A year ago, Cano was viewed as a lock to eventually be a Hall of Famer. Now, his entire career, even dating back to his first nine seasons in New York, is under suspicion. It doesn’t help that Cano’s former teammate Mark Teixeira – who he threw the final out of the 2009 World Series to – said he “wasn’t surprised” after Cano was suspended.
Cano also plays a position – second base – that the Phillies are deep at. Cesar Hernandez, who remains under team control through 2020, has been the ninth most productive offensive second baseman in baseball since the start of the 2016 season. Cano has been the second most, so this isn’t a debate about whether he would be an upgrade over Hernandez. Even at age-36, Cano still projects as one of the best offensive performers at the position for the next couple of seasons. But the Phillies have a much cheaper, still productive option in Hernandez. And even Hernandez may be traded to pave the way at second base for Scott Kingery. First base wouldn’t be an option for Cano with Carlos Santana under contract through 2020 and the Phillies seemingly motivated to move Santana to allow Rhys Hoskins to return to his natural position of first base. And at least at this juncture, DH isn’t a regular option in the National League.
So it stands to reason that the Phillies may be part of the category of teams “not willing to take on Cano to acquire the reliever.” Cano also possesses a full no-trade clause, further complicating things. However, don’t write off the Phillies willingness to consider the idea so quickly.
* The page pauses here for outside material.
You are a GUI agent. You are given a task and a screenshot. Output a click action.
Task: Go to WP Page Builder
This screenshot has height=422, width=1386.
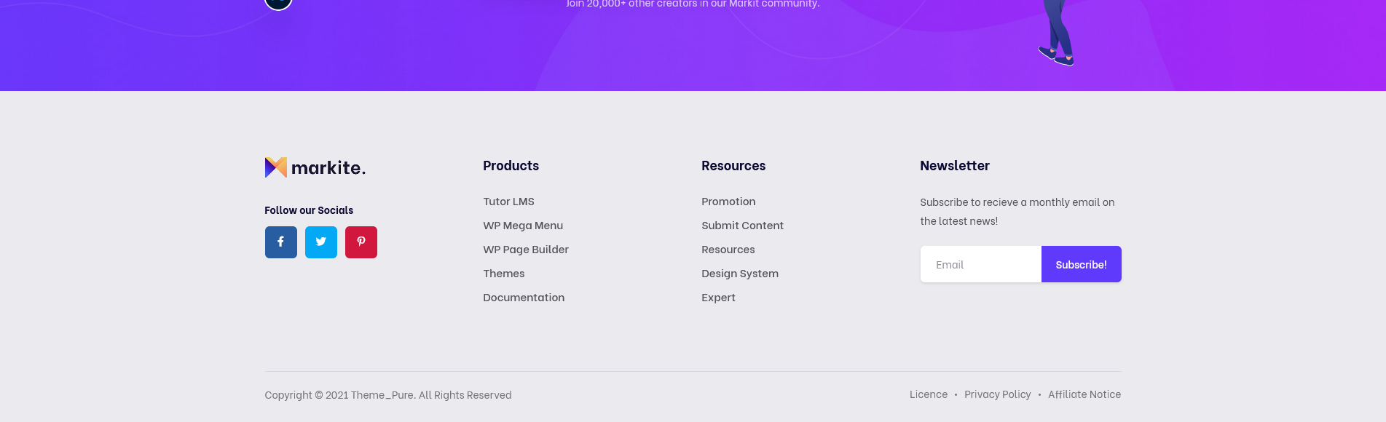[525, 250]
Even after elbow inflammation limited No. 1 overall prospect Sixto Sanchez to less than 50 total innings in 2018, the Phillies probably would prefer to hold onto a prospect who was compared to Hall of Famer Pedro Martinez by a scout that worked in the Los Angeles Dodgers system when Martinez was a prospect. The Phillies are also very high on Nick Pivetta. No. 2 pitching prospect Adonis Medina, 2018 first-round pick Alec Bohm (currently a third baseman) and 24-year-old righty Zach Eflin could all be of interest in a trade. So too could Odubel Herrera and Maikel Franco, in theory. But with a slew of interested teams and the Mariners not in a position where they need to trade Diaz, the Phillies would have to get creative for their trade offer to stand out.
The Yankees, per Ken Rosenthal of The Athletic, asked the Mariners to take on Jacoby Ellsbury – who will make just shy of $50 million between 2019 and 2020 – and include “significant cash” on top of that to facilitate a deal. Mariners general manager Jerry Dipoto, understandably, wasn’t eager to do that. But would he reduce the asking-price for Diaz if Phillies general manager Matt Klentak, who worked under Dipoto with the Los Angeles Angels, said the Phillies were willing to take on $75 of the $120 million that Cano is still owed? Cano would then make $15 million per season with the Phillies, and while his position would become an increasing obstacle as he approaches his 40th birthday, the Phillies probably would get $15 million a year of production annually from Cano in the short-term. Most importantly, it would allow them to acquire Diaz, immediately giving them one of the sport’s best bullpens. $75 million over five years -which is just an estimate that I’m making – isn’t a small sum of money to take on. But it also wouldn’t prevent the Phillies from signing Patrick Corbin, Bryce Harper or Manny Machado this offseason. It also wouldn’t keep them from taking care of Diaz, Dominguez, Hoskins or Aaron Nola as they become more expensive.
Perhaps this is a bit too fantasy sports of an idea. But in an offseason where credible insiders regularly talk about the idea of the Phillies signing Harper and Machado, or leaving the door open for a future outfield that includes Harper and Mike Trout, nothing appears to be too far-fetched to at least consider.